Portaria n.º 1124/2009 — Emite ou substitui o cartão profissional dos vigilantes de segurança privada

Tipo Portaria
Publicação 2009-10-01
Última atualização 2013-09-26
Estado Revogada texto desatualizado
Texto Tal como publicado
Ministério Ministério da Administração Interna
Fonte DRE
artigos 6

Este é o ato tal como foi publicado. As alterações posteriores não estão incorporadas no texto: cada uma é um ato autónomo neste repositório e uma entrada no historial desta lei.

1 ato modificativo · 2013-09-26, Portaria n.º 292/2013 — Aprova as taxas devidas pela emissão, renovação ou substituição d…

Emite ou substitui o cartão profissional dos vigilantes de segurança privada

Histórico de alterações JSON API

de 1 de Outubro

A Lei n.º 38/2008, de 8 de Agosto, veio estabelecer diferentes categorias de vigilantes de segurança privada.

O cartão profissional dos vigilantes de segurança privada é um documento fundamental que titula a qualidade e a habilitação legal para o exercício das funções de segurança privada, enquanto garantia da qualidade e da formação profissional adequada que contribua para o respeito dos direitos e liberdades fundamentais dos cidadãos.

No novo modelo de cartão profissional foram introduzidas importantes modificações, quer em termos de segurança quer em termos de diferenciação de funções.

Importa assim estabelecer, resultante das alterações efectuadas ao Decreto-Lei n.º 35/2004, de 21 de Fevereiro, as taxas devidas pela emissão ou substituição do cartão profissional de vigilante de segurança privada, no âmbito do pedido de emissão ou substituição do cartão.
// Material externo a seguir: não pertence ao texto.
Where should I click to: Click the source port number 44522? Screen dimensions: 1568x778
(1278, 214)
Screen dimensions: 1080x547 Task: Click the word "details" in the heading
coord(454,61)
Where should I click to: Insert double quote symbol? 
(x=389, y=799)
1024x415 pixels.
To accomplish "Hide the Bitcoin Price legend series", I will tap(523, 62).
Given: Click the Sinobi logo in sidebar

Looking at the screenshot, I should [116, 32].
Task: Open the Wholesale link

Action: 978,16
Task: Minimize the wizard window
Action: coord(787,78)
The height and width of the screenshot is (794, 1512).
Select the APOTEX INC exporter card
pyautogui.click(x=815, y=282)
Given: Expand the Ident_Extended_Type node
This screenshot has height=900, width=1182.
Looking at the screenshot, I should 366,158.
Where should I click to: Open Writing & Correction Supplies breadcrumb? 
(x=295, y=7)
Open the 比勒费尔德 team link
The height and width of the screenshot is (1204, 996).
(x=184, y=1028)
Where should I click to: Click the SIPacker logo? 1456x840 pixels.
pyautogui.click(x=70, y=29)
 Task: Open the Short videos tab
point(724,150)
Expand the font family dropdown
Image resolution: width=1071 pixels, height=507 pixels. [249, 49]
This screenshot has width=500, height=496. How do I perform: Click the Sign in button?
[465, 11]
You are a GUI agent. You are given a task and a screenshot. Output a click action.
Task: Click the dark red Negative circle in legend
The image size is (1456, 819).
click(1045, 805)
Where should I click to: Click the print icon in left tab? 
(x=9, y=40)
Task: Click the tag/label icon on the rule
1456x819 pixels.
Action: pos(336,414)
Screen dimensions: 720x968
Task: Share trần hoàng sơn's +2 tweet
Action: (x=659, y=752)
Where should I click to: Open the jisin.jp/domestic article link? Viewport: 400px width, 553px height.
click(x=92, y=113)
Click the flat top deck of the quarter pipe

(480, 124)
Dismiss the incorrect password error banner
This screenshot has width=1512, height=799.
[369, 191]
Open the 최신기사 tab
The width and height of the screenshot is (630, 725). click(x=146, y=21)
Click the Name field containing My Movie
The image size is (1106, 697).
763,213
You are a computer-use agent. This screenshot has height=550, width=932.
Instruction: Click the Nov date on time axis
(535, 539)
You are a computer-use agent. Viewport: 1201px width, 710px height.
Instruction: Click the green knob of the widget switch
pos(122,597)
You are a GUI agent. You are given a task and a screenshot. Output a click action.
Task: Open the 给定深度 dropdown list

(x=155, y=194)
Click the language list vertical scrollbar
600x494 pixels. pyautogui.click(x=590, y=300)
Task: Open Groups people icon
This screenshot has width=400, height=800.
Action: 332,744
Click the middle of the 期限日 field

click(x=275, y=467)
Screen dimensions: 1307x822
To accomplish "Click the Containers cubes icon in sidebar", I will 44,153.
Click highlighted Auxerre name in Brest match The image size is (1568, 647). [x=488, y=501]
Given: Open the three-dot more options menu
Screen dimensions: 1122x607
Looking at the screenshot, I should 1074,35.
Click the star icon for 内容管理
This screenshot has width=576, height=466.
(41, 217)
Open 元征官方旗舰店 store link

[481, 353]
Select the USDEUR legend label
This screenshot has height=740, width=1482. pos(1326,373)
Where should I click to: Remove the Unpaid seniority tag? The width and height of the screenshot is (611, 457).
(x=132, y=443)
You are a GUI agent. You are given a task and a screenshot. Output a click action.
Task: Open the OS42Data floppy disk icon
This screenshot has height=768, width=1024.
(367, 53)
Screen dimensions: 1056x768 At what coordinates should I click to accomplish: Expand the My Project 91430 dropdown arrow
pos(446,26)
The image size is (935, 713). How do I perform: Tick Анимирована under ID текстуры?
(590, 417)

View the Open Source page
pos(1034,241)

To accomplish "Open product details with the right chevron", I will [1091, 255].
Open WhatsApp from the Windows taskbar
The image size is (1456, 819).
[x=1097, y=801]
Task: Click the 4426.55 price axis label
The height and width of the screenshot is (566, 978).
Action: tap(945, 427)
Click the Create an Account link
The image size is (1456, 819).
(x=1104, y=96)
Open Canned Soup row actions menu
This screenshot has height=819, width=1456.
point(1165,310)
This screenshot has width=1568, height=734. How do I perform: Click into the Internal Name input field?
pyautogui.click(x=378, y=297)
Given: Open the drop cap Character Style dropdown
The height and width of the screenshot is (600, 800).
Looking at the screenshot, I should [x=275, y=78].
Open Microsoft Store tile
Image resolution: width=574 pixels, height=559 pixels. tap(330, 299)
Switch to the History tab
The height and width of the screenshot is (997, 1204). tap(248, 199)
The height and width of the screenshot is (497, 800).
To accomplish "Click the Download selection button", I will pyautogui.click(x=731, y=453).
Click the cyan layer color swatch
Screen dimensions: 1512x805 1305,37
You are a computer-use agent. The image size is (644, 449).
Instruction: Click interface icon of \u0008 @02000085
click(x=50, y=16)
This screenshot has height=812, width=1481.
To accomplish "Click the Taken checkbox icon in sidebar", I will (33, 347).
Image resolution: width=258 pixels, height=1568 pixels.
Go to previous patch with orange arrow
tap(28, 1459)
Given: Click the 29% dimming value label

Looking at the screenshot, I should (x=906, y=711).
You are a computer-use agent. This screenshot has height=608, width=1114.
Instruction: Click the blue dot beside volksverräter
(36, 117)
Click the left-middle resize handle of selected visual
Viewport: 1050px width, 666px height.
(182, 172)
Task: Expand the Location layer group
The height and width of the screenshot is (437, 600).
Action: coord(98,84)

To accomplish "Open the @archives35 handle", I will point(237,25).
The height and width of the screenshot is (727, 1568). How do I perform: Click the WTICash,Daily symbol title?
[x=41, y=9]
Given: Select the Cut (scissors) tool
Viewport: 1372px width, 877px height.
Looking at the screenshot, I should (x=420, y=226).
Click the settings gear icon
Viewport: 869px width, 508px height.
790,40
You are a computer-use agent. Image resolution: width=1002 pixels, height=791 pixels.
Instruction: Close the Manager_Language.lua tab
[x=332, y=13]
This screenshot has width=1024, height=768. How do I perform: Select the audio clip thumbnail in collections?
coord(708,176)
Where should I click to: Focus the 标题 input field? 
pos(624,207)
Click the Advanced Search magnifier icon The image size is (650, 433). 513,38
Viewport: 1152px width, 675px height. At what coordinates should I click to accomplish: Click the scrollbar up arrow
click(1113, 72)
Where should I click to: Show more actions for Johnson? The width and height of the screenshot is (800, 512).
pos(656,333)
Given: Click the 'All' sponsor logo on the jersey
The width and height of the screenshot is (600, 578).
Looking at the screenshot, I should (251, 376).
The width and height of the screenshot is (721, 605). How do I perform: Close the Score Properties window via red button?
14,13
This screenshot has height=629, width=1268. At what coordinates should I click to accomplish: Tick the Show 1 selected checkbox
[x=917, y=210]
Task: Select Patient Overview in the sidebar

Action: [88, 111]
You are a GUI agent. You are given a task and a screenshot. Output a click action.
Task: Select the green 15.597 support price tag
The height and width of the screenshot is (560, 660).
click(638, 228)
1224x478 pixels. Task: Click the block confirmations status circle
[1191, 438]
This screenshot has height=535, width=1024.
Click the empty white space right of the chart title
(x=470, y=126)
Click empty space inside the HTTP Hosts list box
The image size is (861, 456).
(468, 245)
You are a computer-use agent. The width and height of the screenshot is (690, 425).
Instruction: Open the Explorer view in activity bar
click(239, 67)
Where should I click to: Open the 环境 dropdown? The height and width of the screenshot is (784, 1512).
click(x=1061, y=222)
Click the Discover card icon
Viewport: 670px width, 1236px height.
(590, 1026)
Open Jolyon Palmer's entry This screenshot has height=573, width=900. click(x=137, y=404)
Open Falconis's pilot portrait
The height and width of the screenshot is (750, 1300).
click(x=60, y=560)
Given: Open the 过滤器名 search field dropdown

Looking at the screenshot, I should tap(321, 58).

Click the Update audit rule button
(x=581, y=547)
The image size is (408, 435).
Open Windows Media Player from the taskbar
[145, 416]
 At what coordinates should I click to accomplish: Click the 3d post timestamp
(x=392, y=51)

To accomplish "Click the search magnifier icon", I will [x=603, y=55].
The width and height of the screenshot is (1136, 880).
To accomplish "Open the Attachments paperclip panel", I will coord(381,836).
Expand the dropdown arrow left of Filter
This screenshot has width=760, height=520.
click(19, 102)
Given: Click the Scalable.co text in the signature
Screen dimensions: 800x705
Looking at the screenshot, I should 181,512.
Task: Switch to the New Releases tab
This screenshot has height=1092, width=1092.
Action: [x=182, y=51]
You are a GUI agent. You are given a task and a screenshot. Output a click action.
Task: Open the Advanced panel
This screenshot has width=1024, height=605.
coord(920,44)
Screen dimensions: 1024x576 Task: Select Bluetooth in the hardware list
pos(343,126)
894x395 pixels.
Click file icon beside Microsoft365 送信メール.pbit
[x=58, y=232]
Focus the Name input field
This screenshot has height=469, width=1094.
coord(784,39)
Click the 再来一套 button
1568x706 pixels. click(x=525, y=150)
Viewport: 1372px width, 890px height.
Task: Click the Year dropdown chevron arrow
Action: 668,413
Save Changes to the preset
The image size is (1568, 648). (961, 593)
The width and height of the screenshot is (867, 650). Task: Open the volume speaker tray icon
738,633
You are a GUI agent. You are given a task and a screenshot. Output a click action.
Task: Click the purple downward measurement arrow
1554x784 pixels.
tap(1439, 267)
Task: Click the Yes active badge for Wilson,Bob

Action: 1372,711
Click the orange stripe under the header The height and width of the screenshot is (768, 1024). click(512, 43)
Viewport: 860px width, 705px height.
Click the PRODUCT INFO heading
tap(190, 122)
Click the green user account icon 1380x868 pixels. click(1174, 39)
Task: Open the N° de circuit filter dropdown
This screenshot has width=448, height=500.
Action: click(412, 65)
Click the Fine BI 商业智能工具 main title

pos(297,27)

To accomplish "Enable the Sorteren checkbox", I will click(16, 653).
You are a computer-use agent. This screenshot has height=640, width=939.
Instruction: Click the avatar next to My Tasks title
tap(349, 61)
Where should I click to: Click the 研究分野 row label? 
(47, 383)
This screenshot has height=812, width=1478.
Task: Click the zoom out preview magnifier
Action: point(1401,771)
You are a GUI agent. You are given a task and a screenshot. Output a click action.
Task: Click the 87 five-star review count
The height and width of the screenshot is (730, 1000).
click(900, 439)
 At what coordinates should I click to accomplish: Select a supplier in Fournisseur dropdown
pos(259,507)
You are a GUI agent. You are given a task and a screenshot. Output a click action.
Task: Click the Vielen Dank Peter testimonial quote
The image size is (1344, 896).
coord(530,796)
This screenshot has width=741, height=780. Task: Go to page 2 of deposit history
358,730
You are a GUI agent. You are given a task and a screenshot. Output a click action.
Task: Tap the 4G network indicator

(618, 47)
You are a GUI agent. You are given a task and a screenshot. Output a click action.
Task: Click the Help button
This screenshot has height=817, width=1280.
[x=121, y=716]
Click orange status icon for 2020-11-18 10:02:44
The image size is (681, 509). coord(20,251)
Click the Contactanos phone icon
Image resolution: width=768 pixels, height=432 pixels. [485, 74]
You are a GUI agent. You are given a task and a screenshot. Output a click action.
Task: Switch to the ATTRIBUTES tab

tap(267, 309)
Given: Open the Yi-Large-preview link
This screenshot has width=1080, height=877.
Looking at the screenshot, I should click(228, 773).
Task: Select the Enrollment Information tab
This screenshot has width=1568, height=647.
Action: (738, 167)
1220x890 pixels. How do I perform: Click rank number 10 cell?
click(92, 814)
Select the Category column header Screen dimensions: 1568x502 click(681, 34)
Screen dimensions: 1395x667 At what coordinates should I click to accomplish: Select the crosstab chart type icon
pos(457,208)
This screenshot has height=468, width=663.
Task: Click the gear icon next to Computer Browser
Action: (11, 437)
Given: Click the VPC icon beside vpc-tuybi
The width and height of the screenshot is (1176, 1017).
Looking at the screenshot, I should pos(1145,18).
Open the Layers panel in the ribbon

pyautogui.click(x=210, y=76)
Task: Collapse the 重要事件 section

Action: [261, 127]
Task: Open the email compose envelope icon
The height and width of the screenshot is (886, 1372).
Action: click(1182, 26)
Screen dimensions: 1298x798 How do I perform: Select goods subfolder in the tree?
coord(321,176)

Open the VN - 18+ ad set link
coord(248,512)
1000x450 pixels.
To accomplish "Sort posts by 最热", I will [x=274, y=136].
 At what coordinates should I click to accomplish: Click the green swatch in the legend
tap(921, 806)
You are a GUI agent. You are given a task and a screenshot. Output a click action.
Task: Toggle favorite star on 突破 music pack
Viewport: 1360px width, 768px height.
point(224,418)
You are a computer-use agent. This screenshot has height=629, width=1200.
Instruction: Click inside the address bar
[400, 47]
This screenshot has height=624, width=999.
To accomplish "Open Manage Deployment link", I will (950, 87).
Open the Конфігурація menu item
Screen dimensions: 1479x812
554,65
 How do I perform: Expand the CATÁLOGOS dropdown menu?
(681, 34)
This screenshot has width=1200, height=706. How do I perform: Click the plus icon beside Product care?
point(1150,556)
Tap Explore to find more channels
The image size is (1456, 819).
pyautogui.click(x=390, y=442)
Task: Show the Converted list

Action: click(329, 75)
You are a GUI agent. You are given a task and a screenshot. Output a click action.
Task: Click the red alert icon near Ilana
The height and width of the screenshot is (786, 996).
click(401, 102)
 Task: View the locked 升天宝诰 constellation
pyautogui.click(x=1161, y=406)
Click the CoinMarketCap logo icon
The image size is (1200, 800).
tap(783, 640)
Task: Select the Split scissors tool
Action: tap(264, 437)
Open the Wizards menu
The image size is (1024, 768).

Foi ouvido o Conselho de Segurança Privada.

Assim:

Manda o Governo, pelo Ministro da Administração Interna, ao abrigo do n.º 3 do artigo 6.º do Decreto-Lei n.º 35/2004, de 21 de Fevereiro, com a redacção introduzida pelo artigo 2.º da Lei n.º 38/2008, de 8 de Agosto, o seguinte:

Artigo 1.º — Taxas de emissão ou substituição do cartão profissional

1 - Pela emissão ou substituição do cartão profissional de vigilante de segurança privada são devidas as seguintes taxas:

a)

Pedido normal com entrega no território nacional ou no estrangeiro - (euro) 8;

b)

Pedido urgente - (euro) 12.

2 - Nos pedidos urgentes referidos na alínea b) do número anterior, o prazo máximo de emissão do cartão profissional é de quatro dias úteis, com levantamento na sede do Departamento de Segurança Privada (DSP) da Direcção Nacional da Polícia de Segurança Pública.

3 - Caso o prazo referido no número anterior não seja cumprido, é devolvido ao interessado o montante correspondente à diferença entre a taxa cobrada e a taxa referida na alínea a) do n.º 1.

Artigo 2.º — Taxas de emissão ou substituição de documento comprovativo de registo

1 - Pela emissão ou substituição de documento comprovativo de registo de actividades de segurança privada são devidas as seguintes taxas:

a)

Pedido normal com entrega no território nacional ou no estrangeiro - (euro) 3;

b)

Pedido urgente - (euro) 6.

2 - É aplicável à emissão ou substituição do documento comprovativo de registo de actividades de segurança privada o disposto nos n.os 2 e 3 do artigo anterior.

Artigo 3.º — Redução de taxas

Nos casos em que o interessado seja titular de um cartão profissional válido e requeira a emissão ou substituição de um cartão profissional para outras categorias, o montante das taxas referidas no número anterior é reduzido em 20 %, por cada cartão profissional.

Artigo 4.º — Extravio do cartão profissional

Se o cartão profissional se tiver extraviado, pelo pedido de emissão de novo cartão é devida uma taxa de (euro) 5 que acresce às taxas de emissão previstas no artigo 1.º

Artigo 5.º — Acompanhamento do processo

O DSP deve disponibilizar ao respectivo requerente informação relativa ao andamento do processo, através de meios seguros e mediante senha de acesso, preferencialmente pelo portal público do Sistema Integrado de Gestão de Segurança Privada.

Artigo 6.º — Entrada em vigor

A presente portaria entra em vigor no 1.º dia útil do mês seguinte ao da sua publicação.

O Ministro da Administração Interna, Rui Carlos Pereira, em 18 de Setembro de 2009.